Exercise » Reproduce the records below in full and word for word, excluding pictures.

(Items listed in a dataset)
══════════════════════════════
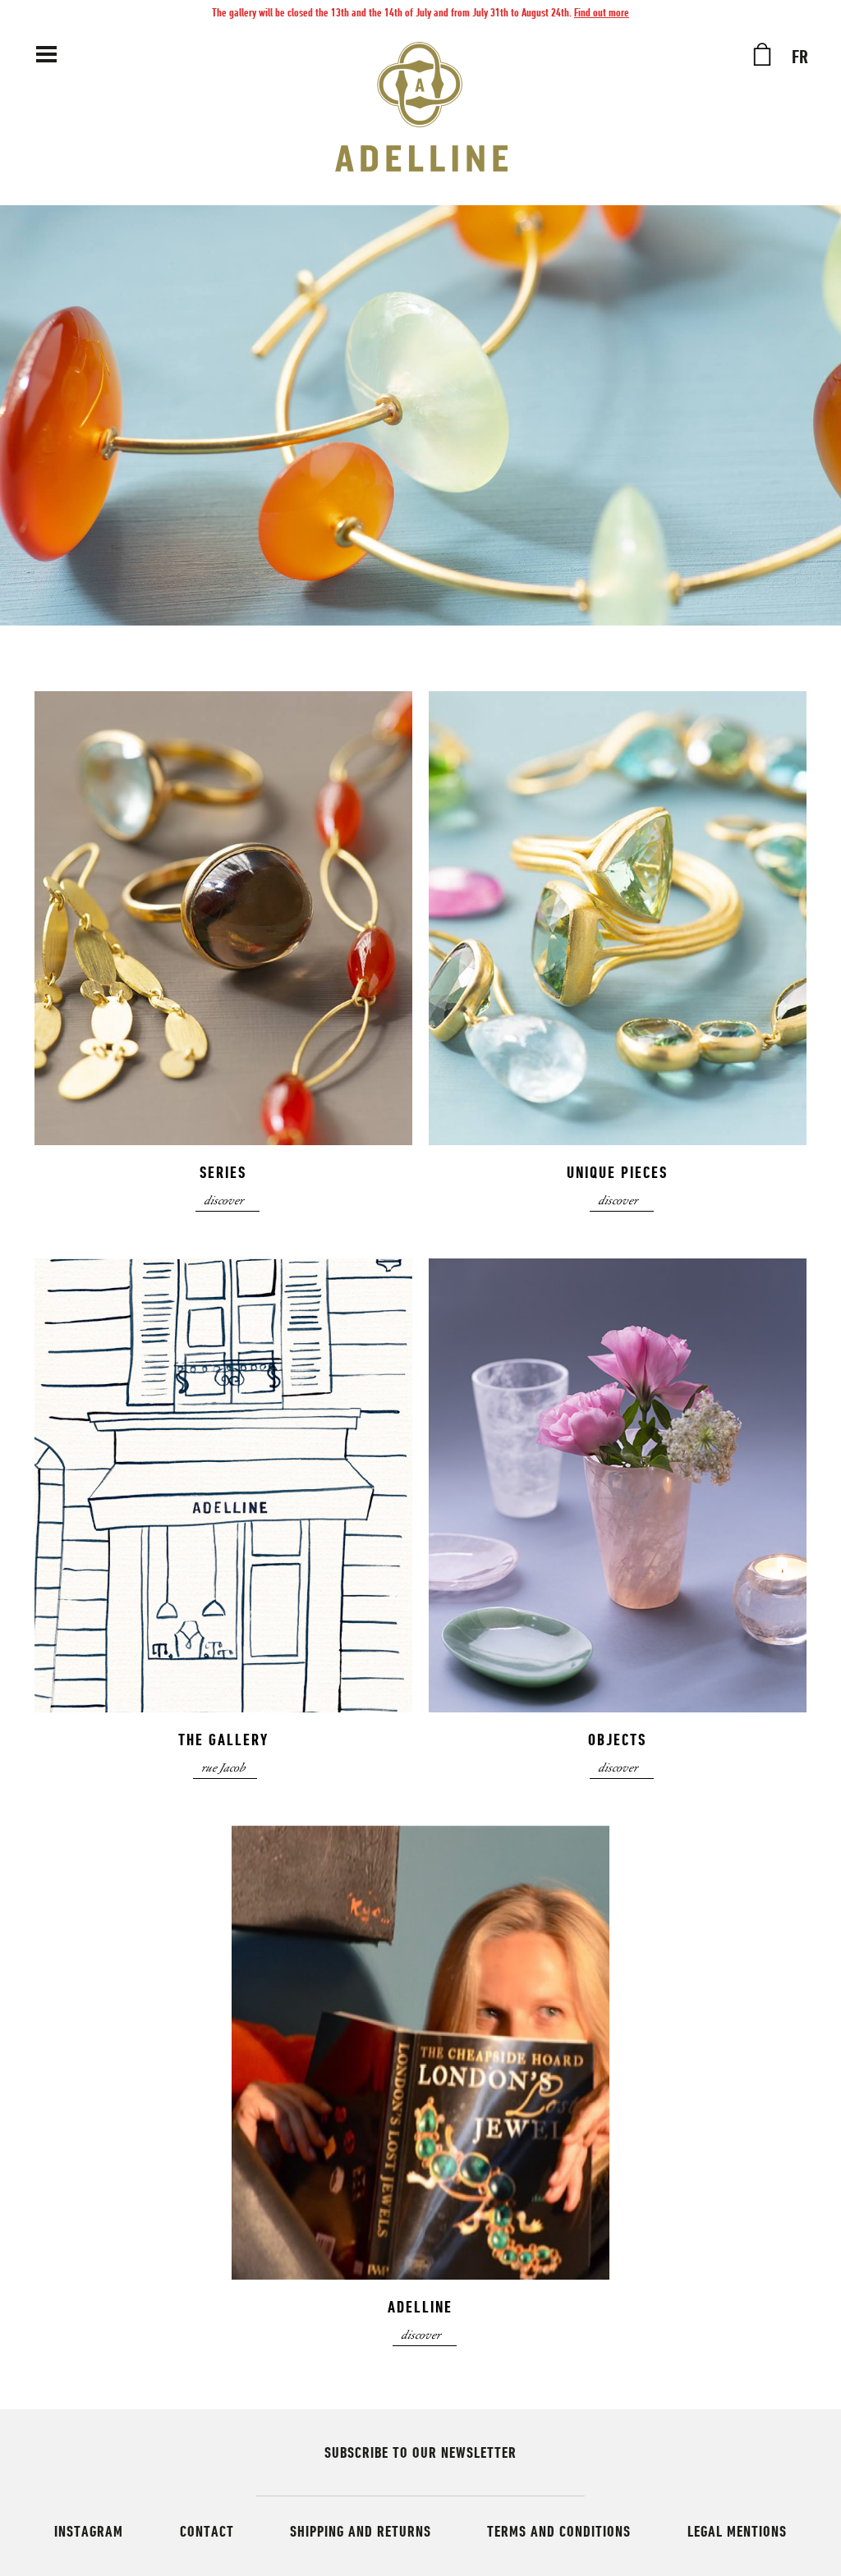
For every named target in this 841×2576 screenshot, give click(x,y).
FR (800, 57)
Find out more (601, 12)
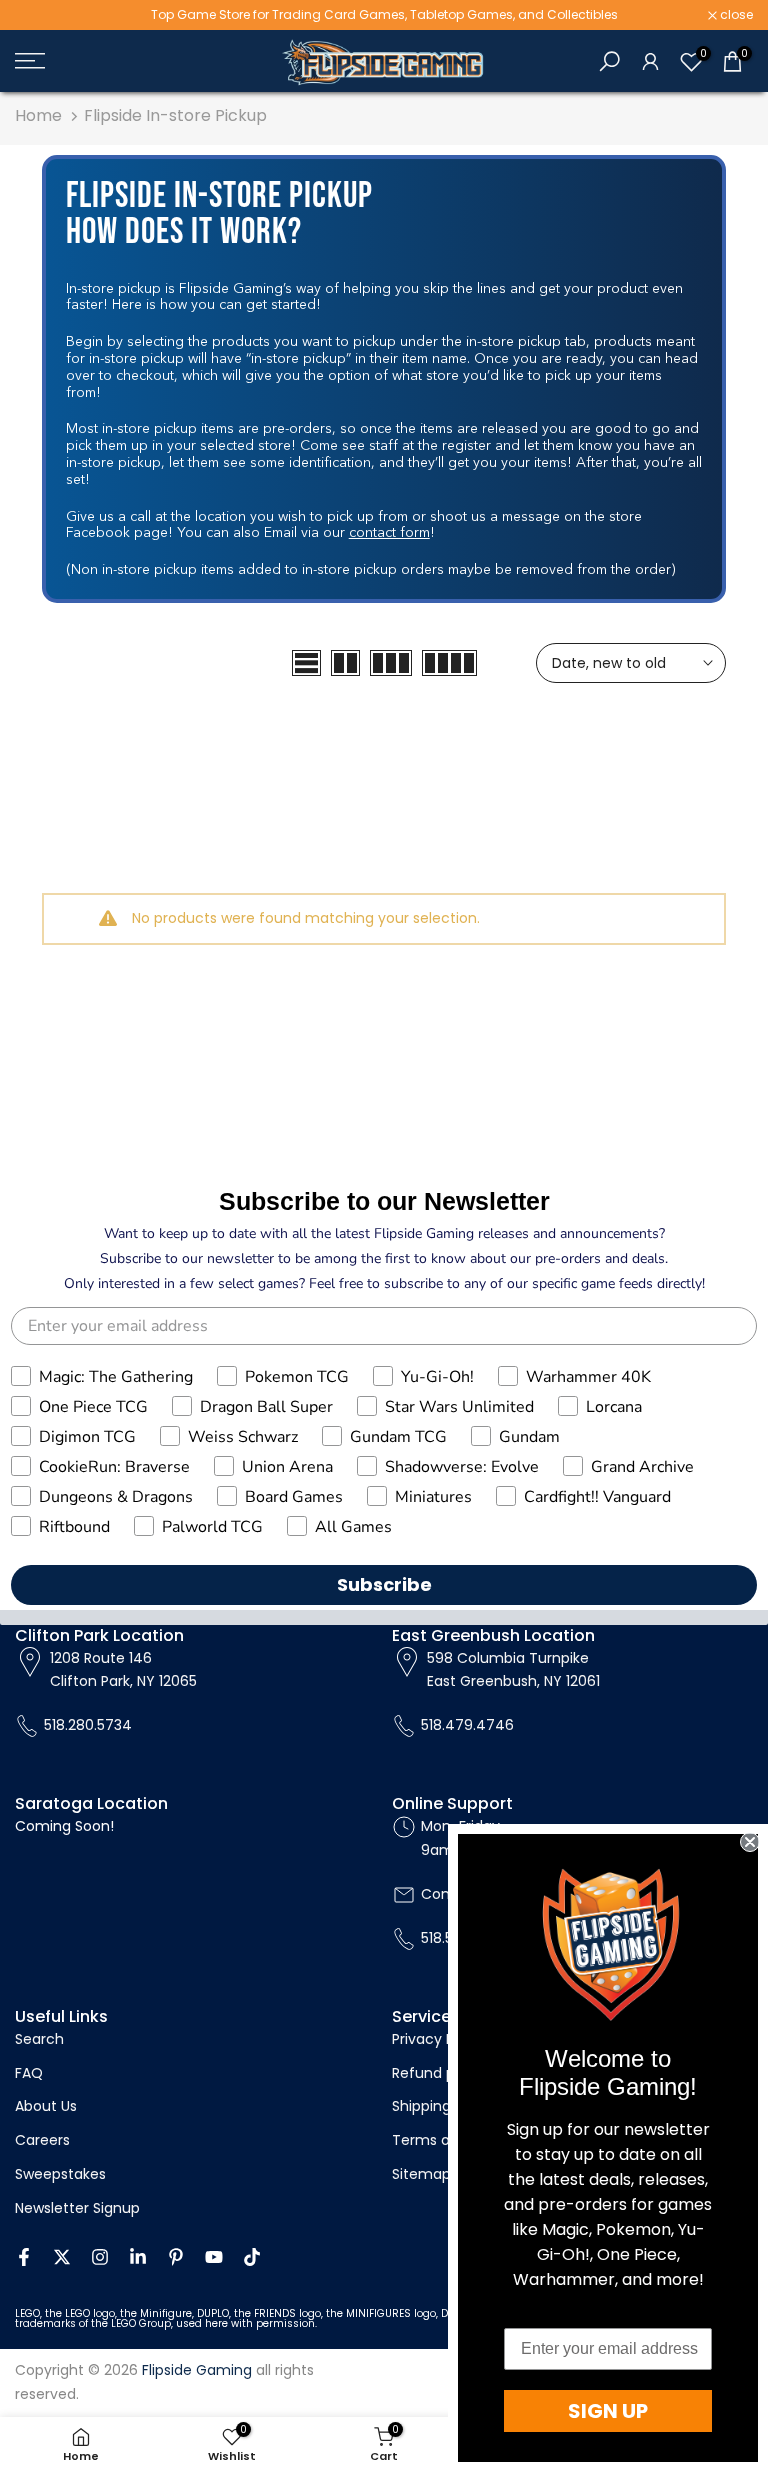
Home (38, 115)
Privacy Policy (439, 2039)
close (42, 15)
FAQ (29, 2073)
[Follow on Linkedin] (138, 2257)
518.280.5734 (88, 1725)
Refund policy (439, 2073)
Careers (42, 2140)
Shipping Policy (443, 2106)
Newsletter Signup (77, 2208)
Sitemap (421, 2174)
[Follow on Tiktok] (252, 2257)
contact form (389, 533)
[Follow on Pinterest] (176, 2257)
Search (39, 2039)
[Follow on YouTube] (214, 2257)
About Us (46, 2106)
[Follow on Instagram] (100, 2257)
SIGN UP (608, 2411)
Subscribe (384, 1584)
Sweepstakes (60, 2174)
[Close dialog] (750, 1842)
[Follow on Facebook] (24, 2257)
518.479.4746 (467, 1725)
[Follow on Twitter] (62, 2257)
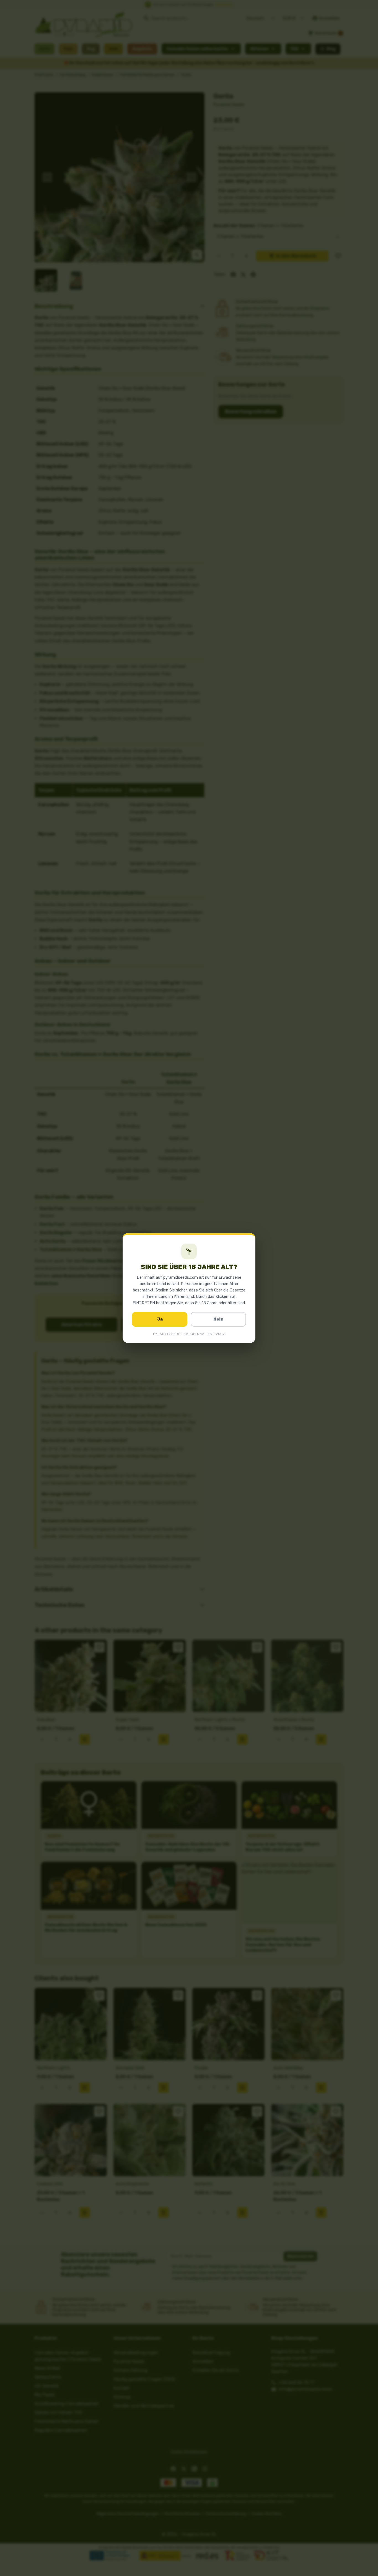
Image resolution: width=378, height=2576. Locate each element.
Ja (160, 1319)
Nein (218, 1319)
══════════════════════════════
Output of the exercise »
For every named target in this 841×2576 screenshot, give click(x,y).
FR (800, 57)
Find out more (601, 12)
Home (38, 115)
Privacy Policy (439, 2039)
close (42, 15)
FAQ (29, 2073)
[Follow on Linkedin] (138, 2257)
518.280.5734 (88, 1725)
Refund policy (439, 2073)
Careers (42, 2140)
Shipping Policy (443, 2106)
Newsletter Signup (77, 2208)
Sitemap (421, 2174)
[Follow on Tiktok] (252, 2257)
contact form (389, 533)
[Follow on Pinterest] (176, 2257)
Search (39, 2039)
[Follow on YouTube] (214, 2257)
About Us (46, 2106)
[Follow on Instagram] (100, 2257)
SIGN UP (608, 2411)
Subscribe (384, 1584)
Sweepstakes (60, 2174)
[Close dialog] (750, 1842)
[Follow on Facebook] (24, 2257)
518.479.4746 (467, 1725)
[Follow on Twitter] (62, 2257)
Image resolution: width=378, height=2576. Locate each element.
Ja (160, 1319)
Nein (218, 1319)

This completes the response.